Role of ABU in older women with recurrent UTI
It is well known that the incidence of ABU increases from 3.5% in the general population to 16% to 18% in women older than 70 years and some longitudinal studies report that it affects 50% of older women [18]. In one longitudinal prospective series of ambulatory older adults, patterns of bacteriuria observed in urine samples obtained at 6-month intervals revealed that more than 30% of patients had spontaneously resolving bacteriuria and another 30% who initially did not have bacteriuria subsequently developed it [18], [19]. On the other hand, even if UTI in older women can be a serious problem, due to the risk of upper urinary tract infections, several randomized controlled trials found that 25% to 50% of women presenting with UTI symptoms will have recovered in 1 week without using antibiotics [20], [21]. In this sense, delaying antibiotic treatment while evaluating a symptomatic UTI generally does not lead to adverse outcomes [18].
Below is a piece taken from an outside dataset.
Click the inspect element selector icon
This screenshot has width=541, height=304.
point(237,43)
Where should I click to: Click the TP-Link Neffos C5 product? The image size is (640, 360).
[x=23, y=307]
Most authors therefore suggest to delay antibiotic treatment while conducting further evaluation when the diagnosis of symptomatic UTI is in doubt in older women and offer supportive treatment such as increased fluid intake. In fact, spontaneous symptom improvement occurs in 50% of community-dwelling non-catheterized women who delay antibiotic treatment [22], [23]. Moreover, in 1994, Abrutyn and co-workers demonstrated that reinfection rates (1.67 vs 0.87 per patient-year of follow-up), adverse antimicrobial drug effects, and isolation of increasingly resistant organisms occur more commonly in ABU therapy vs non-therapy groups [24].
Conclusions
Evaluation of the role of ABU in women affected by rUTIs is a key point in order to optimize antibiotic usage and to prevent an increased rate of resistant bacteria. In line with the latest studies, all physicians should be aware of these findings and avoid antibiotic treatment of ABU in women with rUTI.
Notes
This article is also to be published as a chapter of the Living Handbook „Urogenital Infections and Inflammations“ [25].
Conflict of interest
The authors declare that they have no competing interests.